Shanghai ahead in China free-trade zone race, eclipsing Qianhai, Hengqin
City's proposal overshadows similar plans for Qianhai in Shenzhen, Hengqin island in Zhuhai and Guangzhou's Nansha
Shanghai is pulling away as the clear winner in the race to set up free trade zones in mainland China, casting a cloud over the future of other areas such as Qianhai that were clear favourites before and had the blessings of top government officials.
The speed at which Shanghai has dusted off plans to become a test bed for bigger economic reforms, including full capital account convertibility, has caught market watchers by surprise even as Qianhai pressed ahead with a charm offensive to attract companies and banks to set up shop within that zone.
The barren stretch of reclaimed land near the Hong Kong border is not alone in feeling the heat.
The Shanghai proposal has also overshadowed similar plans for Hengqin island in the Zhuhai special economic zone and Nansha, a district of the provincial capital Guangzhou which have also thrown their hats into the ring to become such zones.
“There will be competition between Shanghai and Qianhai in the long run, given both are targeted mainly at the opening up of financial services,” said Liao Qun, China chief economist at Citic Bank International.
“Of course, Shanghai has a higher starting point given the development of trade of goods but in the area of service trade, Shanghai free trade zone is also starting from almost zero.”
A draft policy outlining reforms in Shanghai’s recently approved Free Trade Zone (FTZ) could be released as early as this week with its interim management plan due on Sept. 27, the official Shanghai Securities News reported on Wednesday, citing sources with knowledge of the matter.
Plans for FTZs in southern China come at a time when the government is attempting reforms to rebalance its economy, shifting dependence away from manufacturing to consumption.
The proposed Shanghai trade zone will cover less than 30 square kilometres, while Qianhai, which has been dubbed a mini-Hong Kong, is about half that size. But it won’t be size that matters, as what measures and incentives they offer will determine their success with investors in the coming days.
Focused on finance, logistics and technology and backed by the Communist Party, the proposed US$45 billion Qianhai Bay zone hopes to draw on Hong Kong’s expertise as it seeks to provide similar financial services and trade settlement.
But while Qianhai has struggled to attract Hong Kong property developers at its recent land auctions, media reports have outlined a slew of initiatives for Shanghai targeting shipping, insurance, healthcare among various others.
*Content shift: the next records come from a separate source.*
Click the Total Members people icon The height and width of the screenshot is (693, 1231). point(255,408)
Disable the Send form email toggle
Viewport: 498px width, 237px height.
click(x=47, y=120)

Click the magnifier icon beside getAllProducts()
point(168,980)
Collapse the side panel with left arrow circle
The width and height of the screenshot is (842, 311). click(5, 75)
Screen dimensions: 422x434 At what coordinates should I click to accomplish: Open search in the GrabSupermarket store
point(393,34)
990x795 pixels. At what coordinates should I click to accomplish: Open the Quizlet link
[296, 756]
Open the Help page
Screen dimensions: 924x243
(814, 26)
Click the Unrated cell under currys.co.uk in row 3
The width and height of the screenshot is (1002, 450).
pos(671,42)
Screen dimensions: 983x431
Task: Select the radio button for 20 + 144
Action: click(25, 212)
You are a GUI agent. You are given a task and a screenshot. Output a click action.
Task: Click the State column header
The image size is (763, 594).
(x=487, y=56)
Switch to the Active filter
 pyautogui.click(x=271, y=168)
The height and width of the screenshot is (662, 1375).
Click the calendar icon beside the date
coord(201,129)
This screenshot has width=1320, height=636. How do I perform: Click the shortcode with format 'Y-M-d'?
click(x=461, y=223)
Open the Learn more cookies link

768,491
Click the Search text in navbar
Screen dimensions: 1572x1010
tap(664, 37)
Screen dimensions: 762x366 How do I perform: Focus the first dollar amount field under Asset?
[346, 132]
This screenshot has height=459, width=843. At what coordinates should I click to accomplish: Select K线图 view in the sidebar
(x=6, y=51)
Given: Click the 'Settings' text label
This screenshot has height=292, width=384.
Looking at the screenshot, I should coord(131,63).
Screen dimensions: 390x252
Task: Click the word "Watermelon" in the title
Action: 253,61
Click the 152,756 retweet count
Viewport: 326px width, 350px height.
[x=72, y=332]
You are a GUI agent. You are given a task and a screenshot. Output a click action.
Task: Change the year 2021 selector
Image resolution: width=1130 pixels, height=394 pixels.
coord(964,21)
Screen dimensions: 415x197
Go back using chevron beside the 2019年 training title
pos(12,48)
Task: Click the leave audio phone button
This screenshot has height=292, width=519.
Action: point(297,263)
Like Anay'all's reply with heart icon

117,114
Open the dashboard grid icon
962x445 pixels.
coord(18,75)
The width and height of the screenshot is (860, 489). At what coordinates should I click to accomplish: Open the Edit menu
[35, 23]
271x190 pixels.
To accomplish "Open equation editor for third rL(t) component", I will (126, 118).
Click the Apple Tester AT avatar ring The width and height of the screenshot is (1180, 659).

But the case for Shanghai is also not entirely clear, especially in its ambitious dream to operate as a fully liberalised trading hub for the Chinese currency.
If authorities restrict the companies to conduct all their business only within the zone, the impact will be very small, while if the freed-up financial services within this zone were accessible to any firm in China, then it would basically have opened up its capital account, Standard Chartered analysts say.
But one thing is certain. Shanghai hosts the country’s markets while Hong Kong is a global financial centre and the competition will be between these two cities in the long term.
For now, market watchers in Hong Kong are adopting a wait-and-see approach to see what policies will be unveiled by Shanghai, with some officials welcoming the challenge.
Citing a Chinese saying, Norman Chan, the chief of the Hong Kong Monetary Authority said competition among financial centres has always been fierce and will be even more in the future.
“Excel and advance” or “stay put and be left behind!” he said at a conference last week.